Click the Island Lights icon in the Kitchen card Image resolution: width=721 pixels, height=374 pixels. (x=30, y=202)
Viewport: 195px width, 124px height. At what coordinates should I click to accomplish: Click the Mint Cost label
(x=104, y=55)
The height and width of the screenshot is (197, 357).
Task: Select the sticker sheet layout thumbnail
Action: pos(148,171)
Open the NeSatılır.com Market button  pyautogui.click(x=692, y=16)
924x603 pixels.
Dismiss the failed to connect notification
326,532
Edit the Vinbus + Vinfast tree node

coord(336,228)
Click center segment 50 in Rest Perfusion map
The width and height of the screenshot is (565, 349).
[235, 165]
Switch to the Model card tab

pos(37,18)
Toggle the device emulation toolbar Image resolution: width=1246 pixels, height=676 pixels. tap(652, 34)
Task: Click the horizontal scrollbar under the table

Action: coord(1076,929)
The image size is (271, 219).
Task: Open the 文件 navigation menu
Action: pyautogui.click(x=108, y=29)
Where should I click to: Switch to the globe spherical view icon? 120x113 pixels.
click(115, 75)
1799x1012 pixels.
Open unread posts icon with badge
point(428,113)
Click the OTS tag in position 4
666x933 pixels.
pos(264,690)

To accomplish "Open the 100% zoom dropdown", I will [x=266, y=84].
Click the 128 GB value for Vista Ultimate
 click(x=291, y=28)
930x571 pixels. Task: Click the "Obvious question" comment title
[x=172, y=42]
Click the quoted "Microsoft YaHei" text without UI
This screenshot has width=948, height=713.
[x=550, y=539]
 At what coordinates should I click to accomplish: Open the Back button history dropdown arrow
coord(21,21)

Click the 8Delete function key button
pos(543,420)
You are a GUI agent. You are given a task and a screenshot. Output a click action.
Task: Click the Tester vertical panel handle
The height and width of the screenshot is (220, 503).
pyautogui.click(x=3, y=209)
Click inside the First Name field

..........

Task to complete: Show every line of the records above that contains the string "dropdown", matching its case exactly.

Answer to the problem:
To accomplish "Open the 100% zoom dropdown", I will [x=266, y=84].
 At what coordinates should I click to accomplish: Open the Back button history dropdown arrow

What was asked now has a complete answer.